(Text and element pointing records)
========
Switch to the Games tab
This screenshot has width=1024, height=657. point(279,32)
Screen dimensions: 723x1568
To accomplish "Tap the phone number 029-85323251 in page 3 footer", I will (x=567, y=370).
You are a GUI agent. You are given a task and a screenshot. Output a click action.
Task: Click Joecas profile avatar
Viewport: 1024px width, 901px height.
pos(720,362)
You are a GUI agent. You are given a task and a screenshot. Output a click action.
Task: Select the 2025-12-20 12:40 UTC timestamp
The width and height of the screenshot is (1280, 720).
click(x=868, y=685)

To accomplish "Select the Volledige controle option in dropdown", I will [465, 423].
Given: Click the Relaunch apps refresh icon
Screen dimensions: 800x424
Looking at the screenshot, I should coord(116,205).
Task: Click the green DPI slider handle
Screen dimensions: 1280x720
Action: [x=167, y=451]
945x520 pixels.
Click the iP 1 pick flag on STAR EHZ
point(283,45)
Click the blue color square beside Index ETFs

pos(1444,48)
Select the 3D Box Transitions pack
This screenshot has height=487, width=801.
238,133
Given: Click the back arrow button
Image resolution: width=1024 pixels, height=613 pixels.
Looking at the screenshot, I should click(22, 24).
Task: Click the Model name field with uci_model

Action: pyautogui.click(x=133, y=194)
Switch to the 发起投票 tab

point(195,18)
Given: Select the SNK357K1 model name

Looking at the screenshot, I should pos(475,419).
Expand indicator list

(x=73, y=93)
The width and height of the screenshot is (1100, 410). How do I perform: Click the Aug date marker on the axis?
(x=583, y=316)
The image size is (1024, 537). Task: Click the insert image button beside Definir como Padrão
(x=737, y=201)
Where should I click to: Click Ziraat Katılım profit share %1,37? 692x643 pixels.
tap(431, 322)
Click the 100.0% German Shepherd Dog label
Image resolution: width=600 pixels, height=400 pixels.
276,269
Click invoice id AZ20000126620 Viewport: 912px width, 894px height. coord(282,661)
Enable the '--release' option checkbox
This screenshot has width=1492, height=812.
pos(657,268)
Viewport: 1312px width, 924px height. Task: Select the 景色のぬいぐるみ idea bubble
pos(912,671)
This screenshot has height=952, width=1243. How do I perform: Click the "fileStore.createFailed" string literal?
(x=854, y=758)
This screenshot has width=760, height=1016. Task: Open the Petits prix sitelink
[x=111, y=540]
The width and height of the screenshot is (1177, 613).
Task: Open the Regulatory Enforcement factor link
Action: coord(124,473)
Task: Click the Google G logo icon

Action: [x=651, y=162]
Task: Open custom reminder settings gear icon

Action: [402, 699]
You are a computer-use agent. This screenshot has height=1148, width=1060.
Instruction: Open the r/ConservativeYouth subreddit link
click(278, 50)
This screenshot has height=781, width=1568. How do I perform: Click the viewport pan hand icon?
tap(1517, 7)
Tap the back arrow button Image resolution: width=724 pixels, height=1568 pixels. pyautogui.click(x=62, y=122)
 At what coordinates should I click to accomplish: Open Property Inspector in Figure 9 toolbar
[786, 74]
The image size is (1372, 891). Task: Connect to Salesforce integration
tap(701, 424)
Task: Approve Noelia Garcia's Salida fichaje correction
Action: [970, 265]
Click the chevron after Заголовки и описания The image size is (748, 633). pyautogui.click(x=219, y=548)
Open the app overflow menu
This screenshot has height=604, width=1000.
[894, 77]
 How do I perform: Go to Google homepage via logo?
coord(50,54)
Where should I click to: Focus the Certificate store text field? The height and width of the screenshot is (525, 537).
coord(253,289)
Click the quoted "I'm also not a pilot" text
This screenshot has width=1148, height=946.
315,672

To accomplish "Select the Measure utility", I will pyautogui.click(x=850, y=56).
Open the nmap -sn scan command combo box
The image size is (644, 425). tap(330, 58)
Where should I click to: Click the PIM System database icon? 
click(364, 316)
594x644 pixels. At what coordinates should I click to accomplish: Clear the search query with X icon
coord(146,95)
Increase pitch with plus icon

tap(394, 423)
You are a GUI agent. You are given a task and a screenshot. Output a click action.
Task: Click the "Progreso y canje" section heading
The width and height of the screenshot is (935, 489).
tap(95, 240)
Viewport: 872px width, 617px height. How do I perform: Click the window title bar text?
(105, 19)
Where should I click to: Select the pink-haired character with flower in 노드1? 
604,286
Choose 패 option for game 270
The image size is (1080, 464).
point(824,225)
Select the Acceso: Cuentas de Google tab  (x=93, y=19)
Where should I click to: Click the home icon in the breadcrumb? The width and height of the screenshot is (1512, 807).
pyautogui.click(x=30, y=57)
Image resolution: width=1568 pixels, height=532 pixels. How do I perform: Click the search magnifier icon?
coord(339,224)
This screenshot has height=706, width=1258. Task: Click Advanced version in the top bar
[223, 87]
========
### Exercise prompt
Please recast the lines of the material above as a numbered list, leaving out any blank lines.

### Exercise result
1. Switch to the Games tab
2. This screenshot has width=1024, height=657. point(279,32)
3. Screen dimensions: 723x1568
4. To accomplish "Tap the phone number 029-85323251 in page 3 footer", I will (x=567, y=370).
5. You are a GUI agent. You are given a task and a screenshot. Output a click action.
6. Task: Click Joecas profile avatar
7. Viewport: 1024px width, 901px height.
8. pos(720,362)
9. You are a GUI agent. You are given a task and a screenshot. Output a click action.
10. Task: Select the 2025-12-20 12:40 UTC timestamp
11. The width and height of the screenshot is (1280, 720).
12. click(x=868, y=685)
13. To accomplish "Select the Volledige controle option in dropdown", I will [465, 423].
14. Given: Click the Relaunch apps refresh icon
15. Screen dimensions: 800x424
16. Looking at the screenshot, I should coord(116,205).
17. Task: Click the green DPI slider handle
18. Screen dimensions: 1280x720
19. Action: [x=167, y=451]
20. 945x520 pixels.
21. Click the iP 1 pick flag on STAR EHZ
22. point(283,45)
23. Click the blue color square beside Index ETFs
24. pos(1444,48)
25. Select the 3D Box Transitions pack
26. This screenshot has height=487, width=801.
27. 238,133
28. Given: Click the back arrow button
29. Image resolution: width=1024 pixels, height=613 pixels.
30. Looking at the screenshot, I should click(22, 24).
31. Task: Click the Model name field with uci_model
32. Action: pyautogui.click(x=133, y=194)
33. Switch to the 发起投票 tab
34. point(195,18)
35. Given: Select the SNK357K1 model name
36. Looking at the screenshot, I should pos(475,419).
37. Expand indicator list
38. (x=73, y=93)
39. The width and height of the screenshot is (1100, 410). How do I perform: Click the Aug date marker on the axis?
40. (x=583, y=316)
41. The image size is (1024, 537). Task: Click the insert image button beside Definir como Padrão
42. (x=737, y=201)
43. Where should I click to: Click Ziraat Katılım profit share %1,37? 692x643 pixels.
44. tap(431, 322)
45. Click the 100.0% German Shepherd Dog label
46. Image resolution: width=600 pixels, height=400 pixels.
47. 276,269
48. Click invoice id AZ20000126620 Viewport: 912px width, 894px height. coord(282,661)
49. Enable the '--release' option checkbox
50. This screenshot has width=1492, height=812.
51. pos(657,268)
52. Viewport: 1312px width, 924px height. Task: Select the 景色のぬいぐるみ idea bubble
53. pos(912,671)
54. This screenshot has height=952, width=1243. How do I perform: Click the "fileStore.createFailed" string literal?
55. (x=854, y=758)
56. This screenshot has width=760, height=1016. Task: Open the Petits prix sitelink
57. [x=111, y=540]
58. The width and height of the screenshot is (1177, 613).
59. Task: Open the Regulatory Enforcement factor link
60. Action: coord(124,473)
61. Task: Click the Google G logo icon
62. Action: [x=651, y=162]
63. Task: Open custom reminder settings gear icon
64. Action: [402, 699]
65. You are a computer-use agent. This screenshot has height=1148, width=1060.
66. Instruction: Open the r/ConservativeYouth subreddit link
67. click(278, 50)
68. This screenshot has height=781, width=1568. How do I perform: Click the viewport pan hand icon?
69. tap(1517, 7)
70. Tap the back arrow button Image resolution: width=724 pixels, height=1568 pixels. pyautogui.click(x=62, y=122)
71.  At what coordinates should I click to accomplish: Open Property Inspector in Figure 9 toolbar
72. [786, 74]
73. The image size is (1372, 891). Task: Connect to Salesforce integration
74. tap(701, 424)
75. Task: Approve Noelia Garcia's Salida fichaje correction
76. Action: [970, 265]
77. Click the chevron after Заголовки и описания The image size is (748, 633). pyautogui.click(x=219, y=548)
78. Open the app overflow menu
79. This screenshot has height=604, width=1000.
80. [894, 77]
81.  How do I perform: Go to Google homepage via logo?
82. coord(50,54)
83. Where should I click to: Focus the Certificate store text field? The height and width of the screenshot is (525, 537).
84. coord(253,289)
85. Click the quoted "I'm also not a pilot" text
86. This screenshot has width=1148, height=946.
87. 315,672
88. To accomplish "Select the Measure utility", I will pyautogui.click(x=850, y=56).
89. Open the nmap -sn scan command combo box
90. The image size is (644, 425). tap(330, 58)
91. Where should I click to: Click the PIM System database icon? 
92. click(364, 316)
93. 594x644 pixels. At what coordinates should I click to accomplish: Clear the search query with X icon
94. coord(146,95)
95. Increase pitch with plus icon
96. tap(394, 423)
97. You are a GUI agent. You are given a task and a screenshot. Output a click action.
98. Task: Click the "Progreso y canje" section heading
99. The width and height of the screenshot is (935, 489).
100. tap(95, 240)
101. Viewport: 872px width, 617px height. How do I perform: Click the window title bar text?
102. (105, 19)
103. Where should I click to: Select the pink-haired character with flower in 노드1? 
104. 604,286
105. Choose 패 option for game 270
106. The image size is (1080, 464).
107. point(824,225)
108. Select the Acceso: Cuentas de Google tab  (x=93, y=19)
109. Where should I click to: Click the home icon in the breadcrumb? The width and height of the screenshot is (1512, 807).
110. pyautogui.click(x=30, y=57)
111. Image resolution: width=1568 pixels, height=532 pixels. How do I perform: Click the search magnifier icon?
112. coord(339,224)
113. This screenshot has height=706, width=1258. Task: Click Advanced version in the top bar
114. [223, 87]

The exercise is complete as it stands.